The former professor of politics at London University and a visiting fellow at the Institute of Southeast Asian Studies Robert Taylor said he was "not surprised at all" that urbane Burmese might talk of a clash with Islam.
"There is a long history of dislike ... It is the separatism that really irritates people. There is a perception that Muslims try to foist their religion on others. The treatment of women also doesn't go well."
The idea that Buddhism needs defending has recurred throughout Myanmar's modern history. In 1938, for example, 181 people were killed in riots in Yangon when a Muslim published rude remarks about Buddhism.
Taylor said the British scrapping of the monarchy in the 19th century deprived Buddhism of its traditional protector, leaving ordinary Burmese feeling they must step up to do the job themselves, a sense of duty that arguably ramped sectarian tensions.
The Rohingya issue is tricky because, in truth, even the chauvinists are right in saying that at various times many Bengalis have lived illegally in Myanmar - and not always quietly, Taylor said. Sixty years ago, the Mujahid movement tried to prise away enough border land to create a Muslim state. Today, shadowy jihadists claim to be plotting revenge against Buddhists.
The Bangladeshi ambassador to Yangon told his British counterpart in 1975 there were half a million Bengali trespassers in the border state. A decade earlier, Zulfiqar Ali Bhutto, then the foreign minister of Pakistan, had said Rakhine state's 400,000 Muslims might have been there for generations but were "patently of Pakistani [ie Bengali] origin", with illegals mingled among them.
Taylor sees no easy end to the sectarian friction, especially when the Muslims themselves appear, in their turn, to be becoming more religious. Many of the returned Burmese intellectuals have spent time in Western cities that have experienced rapid increases in Muslim numbers. They have also noticed the increased clearing of Christians across the Middle East.
"We don't want to make the same mistakes. Numbers matter. Most Muslims are apathetic - and so the hard-liners win. Do we want this?" said the democracy activist.
He and others denied being "obsessed" by events in Rakhine State but rather see them as a test of the majority's toughness and realism. No easy solutions were offered, but most felt that people who entered the country clandestinely or through corruption were unacceptable. "We should not suffer because another group cheats," one said.

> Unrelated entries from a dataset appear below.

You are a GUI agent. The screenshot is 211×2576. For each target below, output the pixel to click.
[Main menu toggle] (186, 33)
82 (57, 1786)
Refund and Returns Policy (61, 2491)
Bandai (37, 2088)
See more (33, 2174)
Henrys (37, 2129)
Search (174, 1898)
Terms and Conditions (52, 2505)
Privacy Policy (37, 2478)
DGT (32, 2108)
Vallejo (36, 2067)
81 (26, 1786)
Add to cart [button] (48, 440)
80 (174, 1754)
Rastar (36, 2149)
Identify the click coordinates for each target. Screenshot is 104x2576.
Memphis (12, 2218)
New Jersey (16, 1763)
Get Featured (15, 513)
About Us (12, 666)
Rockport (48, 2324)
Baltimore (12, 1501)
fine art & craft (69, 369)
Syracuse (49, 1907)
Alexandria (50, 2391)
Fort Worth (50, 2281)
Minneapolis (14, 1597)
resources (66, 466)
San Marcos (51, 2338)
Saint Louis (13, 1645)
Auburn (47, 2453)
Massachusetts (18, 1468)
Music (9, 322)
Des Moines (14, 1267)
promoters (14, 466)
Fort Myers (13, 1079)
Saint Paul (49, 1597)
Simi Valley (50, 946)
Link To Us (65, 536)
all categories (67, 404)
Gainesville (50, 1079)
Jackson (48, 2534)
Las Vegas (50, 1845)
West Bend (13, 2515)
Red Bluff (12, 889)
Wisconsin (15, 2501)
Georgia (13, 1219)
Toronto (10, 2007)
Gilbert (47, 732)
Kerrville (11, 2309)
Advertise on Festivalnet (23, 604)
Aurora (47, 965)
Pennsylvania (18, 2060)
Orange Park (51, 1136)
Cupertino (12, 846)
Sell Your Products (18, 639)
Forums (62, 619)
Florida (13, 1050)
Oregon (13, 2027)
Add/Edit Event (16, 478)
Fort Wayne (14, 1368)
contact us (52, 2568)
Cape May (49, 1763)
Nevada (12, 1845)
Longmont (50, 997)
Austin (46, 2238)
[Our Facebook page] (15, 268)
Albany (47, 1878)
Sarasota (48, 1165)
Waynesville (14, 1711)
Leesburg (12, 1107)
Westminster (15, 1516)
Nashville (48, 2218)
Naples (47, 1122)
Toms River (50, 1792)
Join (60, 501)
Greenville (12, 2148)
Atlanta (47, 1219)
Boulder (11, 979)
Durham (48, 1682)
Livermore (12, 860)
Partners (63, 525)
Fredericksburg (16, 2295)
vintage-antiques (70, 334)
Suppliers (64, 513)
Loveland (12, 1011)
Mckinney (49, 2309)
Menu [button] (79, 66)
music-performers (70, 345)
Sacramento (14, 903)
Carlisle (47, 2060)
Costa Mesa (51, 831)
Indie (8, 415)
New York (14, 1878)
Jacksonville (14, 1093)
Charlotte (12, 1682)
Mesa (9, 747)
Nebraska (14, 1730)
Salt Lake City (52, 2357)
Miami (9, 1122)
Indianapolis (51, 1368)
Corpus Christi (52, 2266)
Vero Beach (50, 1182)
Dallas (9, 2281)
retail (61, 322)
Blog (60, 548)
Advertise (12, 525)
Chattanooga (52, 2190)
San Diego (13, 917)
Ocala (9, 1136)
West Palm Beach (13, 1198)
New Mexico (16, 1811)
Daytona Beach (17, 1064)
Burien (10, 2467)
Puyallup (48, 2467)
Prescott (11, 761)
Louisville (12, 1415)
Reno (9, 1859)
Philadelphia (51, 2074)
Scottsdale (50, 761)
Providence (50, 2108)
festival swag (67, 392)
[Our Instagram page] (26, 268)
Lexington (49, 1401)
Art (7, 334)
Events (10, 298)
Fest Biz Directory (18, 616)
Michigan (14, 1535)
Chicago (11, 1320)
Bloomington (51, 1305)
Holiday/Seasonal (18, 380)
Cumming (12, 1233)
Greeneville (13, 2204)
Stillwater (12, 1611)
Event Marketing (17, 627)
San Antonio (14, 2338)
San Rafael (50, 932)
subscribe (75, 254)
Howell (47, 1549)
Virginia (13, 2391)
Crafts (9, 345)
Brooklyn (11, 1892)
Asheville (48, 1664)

The Bangladeshi Foreign Secretary, Md Shahidul Haque, said recently that both countries needed a change of "mindset" to face the challenges ahead. "We are living in a new world, and this world will not be static. In 10 to 15 years the world will be radically changed," he warned at a bilateral discussion.
If this implies a blurring of borders or the increased intermingling of cultures, then a good number of ethnic Burmese will not be happy. Or as the democracy activist said: "More diversity? No thanks. We have enough for now."
William Barnes is a veteran Bangkok-based journalist.